Wilen, den 5. März 2017

Sehr geehrte Damen und Herren,

derzeit scheinen alle Konjunkturindikatoren auf Hausse zu stehen. Aber die Märkte sind nicht mehr freie, sondern von den Notenbanken manipulierte Märkte. Im Laufe dieses Jahres kommen einige politische Entscheidungen auf uns zu, die nach einem guten Jahresbeginn noch zu Enttäuschungen führen könnten. Außerdem dürften die Bremsfaktoren Demografie, Überschuldung im privaten wie im staatlichen Bereich, die Überregulierung und der seit 2014 rückläufige Welthandel immer stärker an Bedeutung gewinnen. Die ultralockere Geldpolitik und das ständige Gelddrucken hat die Preise an den Finanzmärkten völlig verzerrt. Es ist kein Hirngespinst, von der größten Finanzmarktmanipulation der Geschichte zu sprechen.

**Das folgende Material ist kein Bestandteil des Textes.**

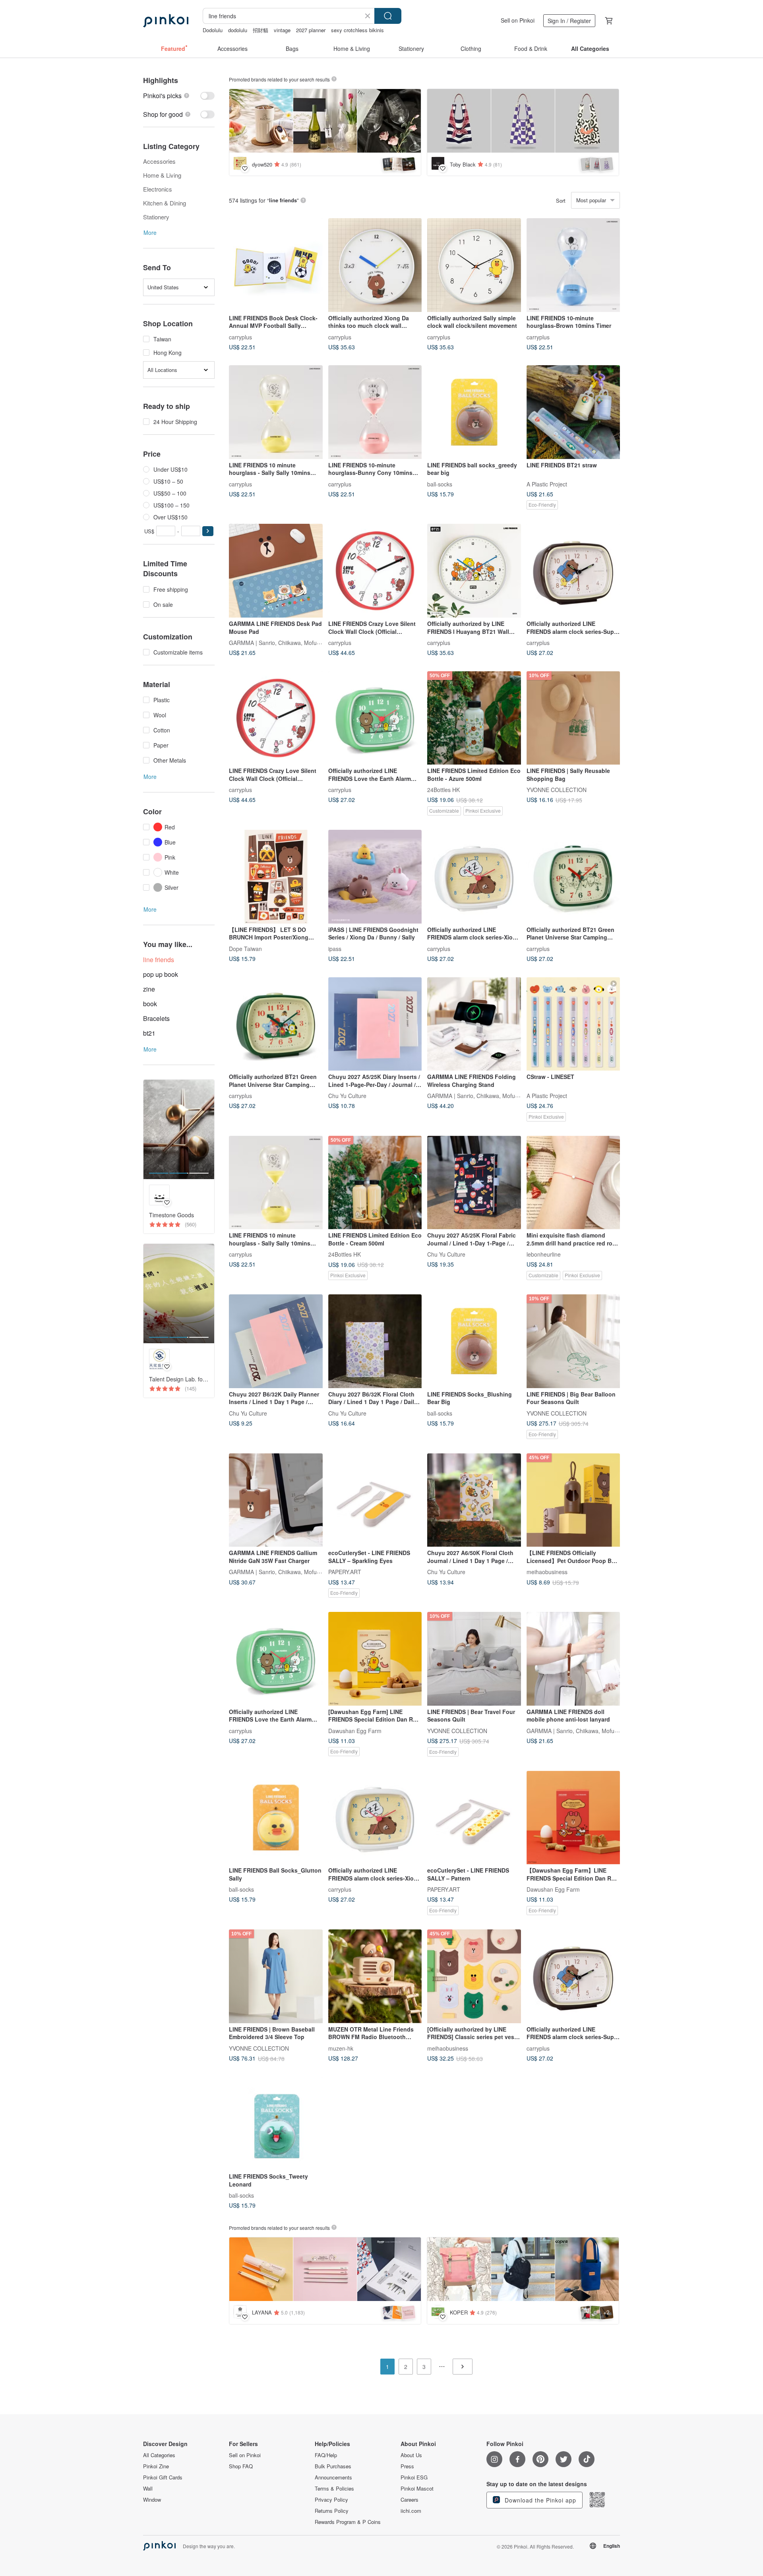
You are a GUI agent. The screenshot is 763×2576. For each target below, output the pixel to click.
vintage (282, 30)
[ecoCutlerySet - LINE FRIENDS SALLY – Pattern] (474, 1818)
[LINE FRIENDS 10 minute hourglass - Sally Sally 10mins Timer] (276, 412)
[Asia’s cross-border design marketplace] (165, 20)
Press (407, 2466)
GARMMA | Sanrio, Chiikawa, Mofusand (279, 642)
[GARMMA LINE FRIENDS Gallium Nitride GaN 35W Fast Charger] (276, 1500)
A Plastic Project (547, 484)
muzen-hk (340, 2048)
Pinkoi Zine (156, 2466)
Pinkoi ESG (414, 2477)
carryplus (240, 337)
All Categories (159, 2455)
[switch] (179, 95)
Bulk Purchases (333, 2466)
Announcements (333, 2477)
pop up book (160, 974)
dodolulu (237, 30)
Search (387, 16)
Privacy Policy (331, 2499)
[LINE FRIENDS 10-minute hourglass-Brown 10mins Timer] (573, 265)
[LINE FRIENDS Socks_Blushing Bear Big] (474, 1341)
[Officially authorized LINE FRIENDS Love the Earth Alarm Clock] (375, 718)
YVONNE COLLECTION (557, 790)
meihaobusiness (547, 1572)
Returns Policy (332, 2511)
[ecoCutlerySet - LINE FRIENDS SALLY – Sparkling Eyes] (375, 1500)
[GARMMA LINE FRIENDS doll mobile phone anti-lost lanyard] (573, 1659)
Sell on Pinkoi (517, 20)
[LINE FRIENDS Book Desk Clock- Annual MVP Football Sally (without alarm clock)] (276, 265)
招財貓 (260, 30)
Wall (148, 2488)
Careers (409, 2499)
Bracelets (156, 1018)
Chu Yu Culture (347, 1096)
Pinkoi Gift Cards (162, 2477)
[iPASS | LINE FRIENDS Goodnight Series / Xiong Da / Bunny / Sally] (375, 877)
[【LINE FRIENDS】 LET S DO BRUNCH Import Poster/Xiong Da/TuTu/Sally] (276, 877)
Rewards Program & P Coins (348, 2522)
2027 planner (310, 30)
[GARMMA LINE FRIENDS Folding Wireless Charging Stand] (474, 1024)
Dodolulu (213, 30)
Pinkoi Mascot (417, 2488)
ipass (334, 948)
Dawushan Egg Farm (355, 1730)
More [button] (150, 232)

Ein Beispiel ist Japan. Japan versucht seit Jahren mit derselben Medizin, die Donald Trump nun Amerika verabreichen will, solide Wachstumsraten zu erzielen. Allerdings haben in Japan Steuerreduzierungen und Infrastruktur-Investitionen bisher kein Ergebnis gebracht, da sie nicht von Haushaltsreduzierungen in anderen Bereichen begleitet wurden, sondern über höhere Schulden finanziert wurden. Im Ergebnis ist die japanische Verschuldung von 68,9 Prozent (1997) des Bruttoinlandsprodukts (BIP, englisch: gross do- mestic product, GDP) auf 198 Prozent im dritten Quartal 2016 gestiegen. In dieser ganzen Zeit blieb das BIP (siehe Grafik) unverändert. Hinzu kommt noch, dass die Weltwirtschaft, als Japan dieses Experiment begann, wesentlich stärker war als jetzt. Das sind keine guten Voraussetzungen für Amerika.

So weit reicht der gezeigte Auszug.